Task description:
Return the lines below exactly, please, from the one containing "How do I perform: Open" through the last one, both included, and leave out any pictures.

** Opening Information shown block **

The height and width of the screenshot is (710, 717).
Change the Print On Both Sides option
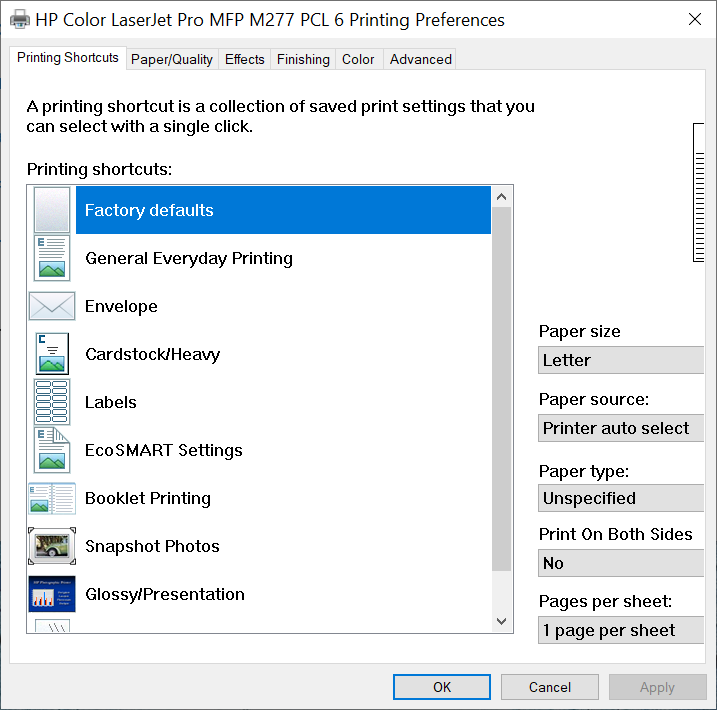(x=621, y=563)
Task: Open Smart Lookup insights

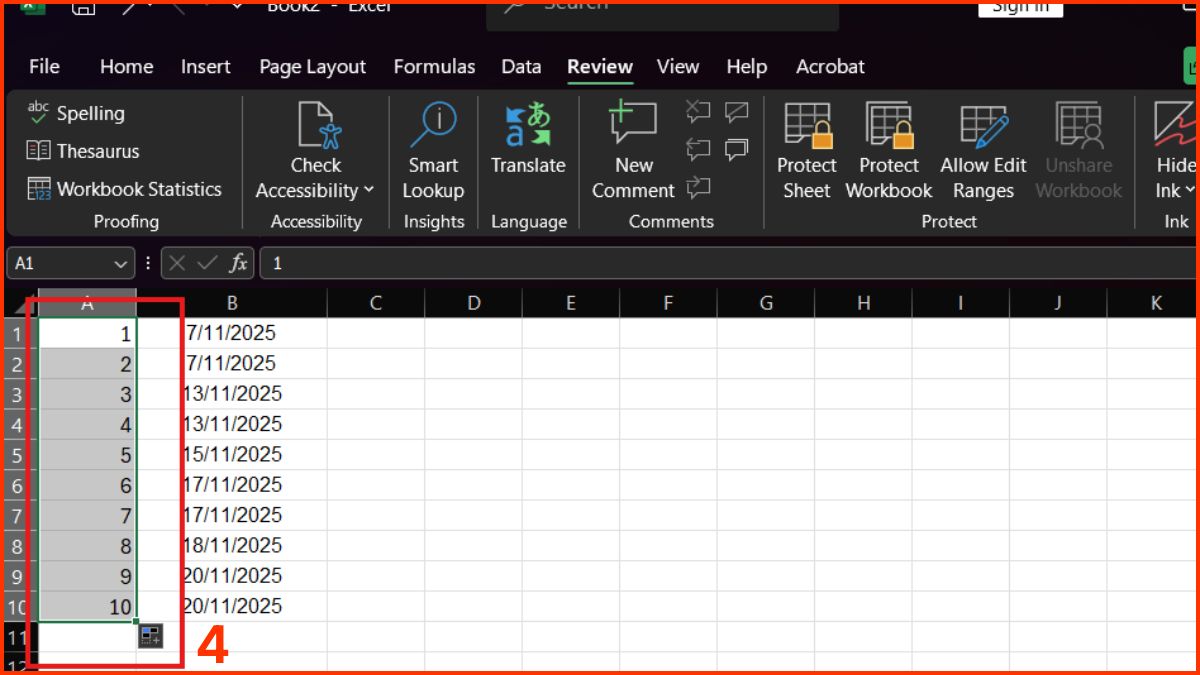Action: click(433, 150)
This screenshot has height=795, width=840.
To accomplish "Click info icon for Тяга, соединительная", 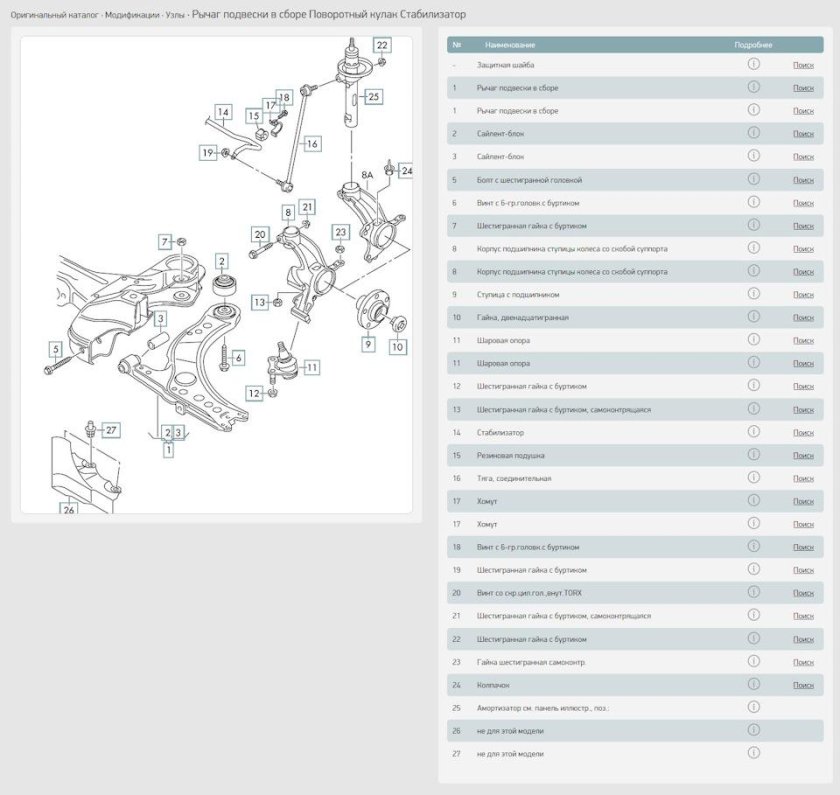I will (x=753, y=478).

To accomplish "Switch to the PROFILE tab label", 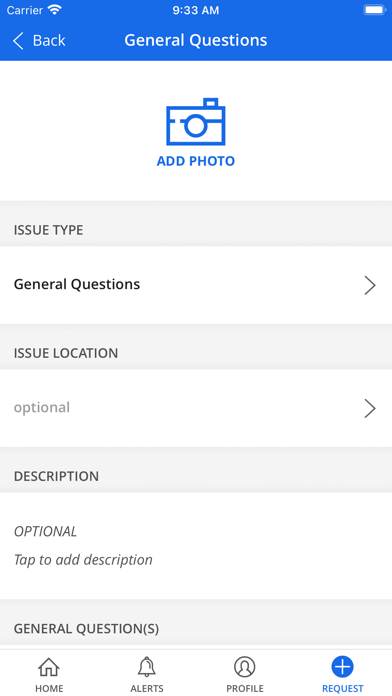I will 245,688.
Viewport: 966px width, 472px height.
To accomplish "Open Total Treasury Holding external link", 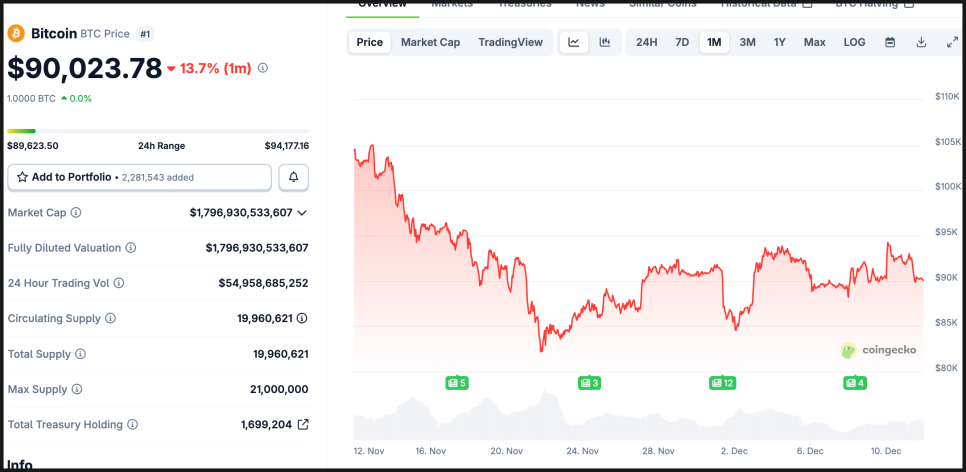I will 303,424.
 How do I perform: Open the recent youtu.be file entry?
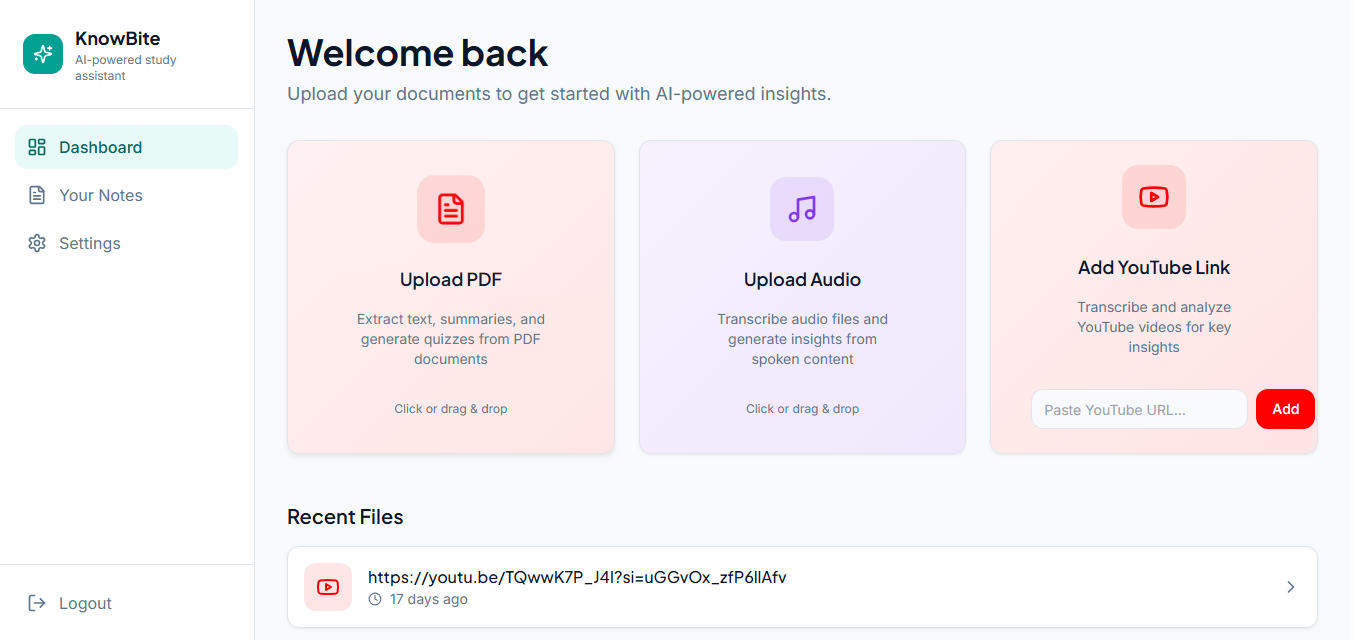coord(700,587)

** Closing Information shown block **

Output of the task:
 How do I perform: Open the recent youtu.be file entry?
coord(700,587)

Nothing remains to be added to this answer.